──────── Data in this exercise
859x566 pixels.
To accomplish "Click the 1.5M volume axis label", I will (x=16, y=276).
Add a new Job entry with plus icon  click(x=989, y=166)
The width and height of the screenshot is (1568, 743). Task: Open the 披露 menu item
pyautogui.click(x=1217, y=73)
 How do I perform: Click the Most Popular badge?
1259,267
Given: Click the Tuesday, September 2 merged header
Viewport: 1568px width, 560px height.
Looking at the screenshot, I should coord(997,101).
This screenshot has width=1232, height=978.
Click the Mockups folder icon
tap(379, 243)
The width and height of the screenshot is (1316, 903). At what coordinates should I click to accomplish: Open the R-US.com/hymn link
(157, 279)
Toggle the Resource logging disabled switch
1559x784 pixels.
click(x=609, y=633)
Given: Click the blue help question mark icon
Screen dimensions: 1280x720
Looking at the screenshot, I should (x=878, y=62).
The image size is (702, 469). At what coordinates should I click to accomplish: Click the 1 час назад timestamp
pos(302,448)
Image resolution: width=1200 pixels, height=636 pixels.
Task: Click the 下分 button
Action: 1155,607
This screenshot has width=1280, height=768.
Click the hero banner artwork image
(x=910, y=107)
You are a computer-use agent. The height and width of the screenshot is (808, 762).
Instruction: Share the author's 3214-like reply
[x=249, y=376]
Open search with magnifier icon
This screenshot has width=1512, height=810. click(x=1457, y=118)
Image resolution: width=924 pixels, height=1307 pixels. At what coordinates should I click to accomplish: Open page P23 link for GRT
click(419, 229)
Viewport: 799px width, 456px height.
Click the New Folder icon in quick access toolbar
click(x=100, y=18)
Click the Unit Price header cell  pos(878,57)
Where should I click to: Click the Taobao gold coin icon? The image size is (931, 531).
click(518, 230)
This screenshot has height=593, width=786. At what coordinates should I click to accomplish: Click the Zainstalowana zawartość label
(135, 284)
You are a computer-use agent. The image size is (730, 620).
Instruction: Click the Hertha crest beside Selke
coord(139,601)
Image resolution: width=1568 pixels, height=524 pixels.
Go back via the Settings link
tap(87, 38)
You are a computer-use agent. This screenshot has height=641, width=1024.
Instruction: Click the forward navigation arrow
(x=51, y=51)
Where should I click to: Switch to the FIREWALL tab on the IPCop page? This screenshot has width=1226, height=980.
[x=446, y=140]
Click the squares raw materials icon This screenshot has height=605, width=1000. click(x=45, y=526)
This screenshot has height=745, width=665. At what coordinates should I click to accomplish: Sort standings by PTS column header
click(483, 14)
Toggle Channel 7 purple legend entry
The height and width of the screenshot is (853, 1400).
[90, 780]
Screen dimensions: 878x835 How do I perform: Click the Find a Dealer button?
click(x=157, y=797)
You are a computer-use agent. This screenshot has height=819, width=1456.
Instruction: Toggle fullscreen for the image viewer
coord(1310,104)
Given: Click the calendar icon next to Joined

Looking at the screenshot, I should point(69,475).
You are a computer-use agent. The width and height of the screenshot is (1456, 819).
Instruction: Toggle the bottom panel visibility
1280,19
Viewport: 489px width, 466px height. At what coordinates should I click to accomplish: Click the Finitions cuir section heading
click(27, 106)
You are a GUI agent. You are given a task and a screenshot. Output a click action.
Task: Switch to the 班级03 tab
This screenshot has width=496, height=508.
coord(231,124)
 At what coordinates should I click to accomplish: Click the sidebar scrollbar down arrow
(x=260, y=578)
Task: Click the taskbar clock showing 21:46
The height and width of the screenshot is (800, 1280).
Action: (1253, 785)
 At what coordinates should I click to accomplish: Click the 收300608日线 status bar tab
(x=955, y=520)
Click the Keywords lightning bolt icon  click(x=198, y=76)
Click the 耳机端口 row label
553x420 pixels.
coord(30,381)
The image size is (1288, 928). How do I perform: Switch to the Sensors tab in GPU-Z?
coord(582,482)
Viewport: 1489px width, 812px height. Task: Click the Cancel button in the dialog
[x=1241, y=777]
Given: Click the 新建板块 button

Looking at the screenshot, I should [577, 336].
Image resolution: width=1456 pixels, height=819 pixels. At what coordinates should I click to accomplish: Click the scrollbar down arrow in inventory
────────────────
> Instructions for the task: Express every line of the records above as a JSON list of strings, with one string per line and blank lines omitted.

> Final answer:
[
  "859x566 pixels.",
  "To accomplish \"Click the 1.5M volume axis label\", I will (x=16, y=276).",
  "Add a new Job entry with plus icon  click(x=989, y=166)",
  "The width and height of the screenshot is (1568, 743). Task: Open the 披露 menu item",
  "pyautogui.click(x=1217, y=73)",
  " How do I perform: Click the Most Popular badge?",
  "1259,267",
  "Given: Click the Tuesday, September 2 merged header",
  "Viewport: 1568px width, 560px height.",
  "Looking at the screenshot, I should coord(997,101).",
  "This screenshot has width=1232, height=978.",
  "Click the Mockups folder icon",
  "tap(379, 243)",
  "The width and height of the screenshot is (1316, 903). At what coordinates should I click to accomplish: Open the R-US.com/hymn link",
  "(157, 279)",
  "Toggle the Resource logging disabled switch",
  "1559x784 pixels.",
  "click(x=609, y=633)",
  "Given: Click the blue help question mark icon",
  "Screen dimensions: 1280x720",
  "Looking at the screenshot, I should (x=878, y=62).",
  "The image size is (702, 469). At what coordinates should I click to accomplish: Click the 1 час назад timestamp",
  "pos(302,448)",
  "Image resolution: width=1200 pixels, height=636 pixels.",
  "Task: Click the 下分 button",
  "Action: 1155,607",
  "This screenshot has width=1280, height=768.",
  "Click the hero banner artwork image",
  "(x=910, y=107)",
  "You are a computer-use agent. The height and width of the screenshot is (808, 762).",
  "Instruction: Share the author's 3214-like reply",
  "[x=249, y=376]",
  "Open search with magnifier icon",
  "This screenshot has width=1512, height=810. click(x=1457, y=118)",
  "Image resolution: width=924 pixels, height=1307 pixels. At what coordinates should I click to accomplish: Open page P23 link for GRT",
  "click(419, 229)",
  "Viewport: 799px width, 456px height.",
  "Click the New Folder icon in quick access toolbar",
  "click(x=100, y=18)",
  "Click the Unit Price header cell  pos(878,57)",
  "Where should I click to: Click the Taobao gold coin icon? The image size is (931, 531).",
  "click(518, 230)",
  "This screenshot has height=593, width=786. At what coordinates should I click to accomplish: Click the Zainstalowana zawartość label",
  "(135, 284)",
  "You are a computer-use agent. The image size is (730, 620).",
  "Instruction: Click the Hertha crest beside Selke",
  "coord(139,601)",
  "Image resolution: width=1568 pixels, height=524 pixels.",
  "Go back via the Settings link",
  "tap(87, 38)",
  "You are a computer-use agent. This screenshot has height=641, width=1024.",
  "Instruction: Click the forward navigation arrow",
  "(x=51, y=51)",
  "Where should I click to: Switch to the FIREWALL tab on the IPCop page? This screenshot has width=1226, height=980.",
  "[x=446, y=140]",
  "Click the squares raw materials icon This screenshot has height=605, width=1000. click(x=45, y=526)",
  "This screenshot has height=745, width=665. At what coordinates should I click to accomplish: Sort standings by PTS column header",
  "click(483, 14)",
  "Toggle Channel 7 purple legend entry",
  "The height and width of the screenshot is (853, 1400).",
  "[90, 780]",
  "Screen dimensions: 878x835 How do I perform: Click the Find a Dealer button?",
  "click(x=157, y=797)",
  "You are a computer-use agent. This screenshot has height=819, width=1456.",
  "Instruction: Toggle fullscreen for the image viewer",
  "coord(1310,104)",
  "Given: Click the calendar icon next to Joined",
  "Looking at the screenshot, I should point(69,475).",
  "You are a computer-use agent. The width and height of the screenshot is (1456, 819).",
  "Instruction: Toggle the bottom panel visibility",
  "1280,19",
  "Viewport: 489px width, 466px height. At what coordinates should I click to accomplish: Click the Finitions cuir section heading",
  "click(27, 106)",
  "You are a GUI agent. You are given a task and a screenshot. Output a click action.",
  "Task: Switch to the 班级03 tab",
  "This screenshot has width=496, height=508.",
  "coord(231,124)",
  " At what coordinates should I click to accomplish: Click the sidebar scrollbar down arrow",
  "(x=260, y=578)",
  "Task: Click the taskbar clock showing 21:46",
  "The height and width of the screenshot is (800, 1280).",
  "Action: (1253, 785)",
  " At what coordinates should I click to accomplish: Click the 收300608日线 status bar tab",
  "(x=955, y=520)",
  "Click the Keywords lightning bolt icon  click(x=198, y=76)",
  "Click the 耳机端口 row label",
  "553x420 pixels.",
  "coord(30,381)",
  "The image size is (1288, 928). How do I perform: Switch to the Sensors tab in GPU-Z?",
  "coord(582,482)",
  "Viewport: 1489px width, 812px height. Task: Click the Cancel button in the dialog",
  "[x=1241, y=777]",
  "Given: Click the 新建板块 button",
  "Looking at the screenshot, I should [577, 336].",
  "Image resolution: width=1456 pixels, height=819 pixels. At what coordinates should I click to accomplish: Click the scrollbar down arrow in inventory"
]